Das nationalrätliche Verdikt vom Mittwoch erklärt sich – bei allem Wahlkampfgeplänkel, das mit hineingespielt haben mag – auch aus dem Frust über diese Situation. Und ist darum womöglich auf seine Weise heilsam. Ein Ja zu den 109 Milliarden hätte zwar ein Beruhigungssignal an die Investoren, aber eben kein Stoppsignal an den Bundesrat ausgesandt. Mehr Transparenz, weniger Notrecht, so muss nun die Reformdevise lauten. Das Parlament muss wieder in die Lage versetzt werden, verantwortungsvoll seine zwei Kernaufgaben wahrzunehmen: Rahmenbedingungen festzulegen und über die Verwendung von Steuergeldern zu entscheiden.

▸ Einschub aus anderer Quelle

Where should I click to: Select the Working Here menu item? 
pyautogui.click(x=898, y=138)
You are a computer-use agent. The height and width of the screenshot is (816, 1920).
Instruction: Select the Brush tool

Es mehren sich die Hinweise, dass eine gesunde Schrumpfkur vielleicht nicht die schlechteste aller Optionen wäre.
Dazu ist es erforderlich, dass sich die Bankenbranche endlich in einen ganz normalen Wirtschaftszweig verwandelt. Eine Branche, in der auch mal ein Unternehmen in Konkurs gehen kann, ohne dabei die Volkswirtschaft ganzer Kontinente zu zertrümmern. Die genau zu diesem Zweck geschaffene, im Fall CS aber jämmerlich gescheiterte «Too big to fail»-Gesetzgebung zeigt, wie schwierig dies zu erreichen sein wird. Zwar kursieren allerlei Ideen (Trennbankensystem, höhere Eigenkapitalquoten), aber eben auch allerlei gewichtige Einwände gegen selbige.
Die entscheidende Frage hat Karin Keller-Sutter während der Session selber aufgeworfen: Wir brauchen eine Diskussion darüber, welchen Finanzplatz wir wollen. Die Heimstatt wichtiger «Global Player» zu sein, hat uns viel Geld und noch mehr Ärger eingebracht. Es mehren sich die Hinweise, dass eine gesunde Schrumpfkur vielleicht nicht die schlechteste aller Optionen wäre. Natürlich können wir auch versuchen, im bisherigen System weiterzufahren und uns mit einer neuen Mega-UBS zu arrangieren. Doch dann sei die Prognose gewagt, dass das bundesrätliche «Kriegsrecht» wiederkehren wird. Und dann wird es um Summen gehen, neben denen uns selbst 109 Milliarden bescheiden vorkommen.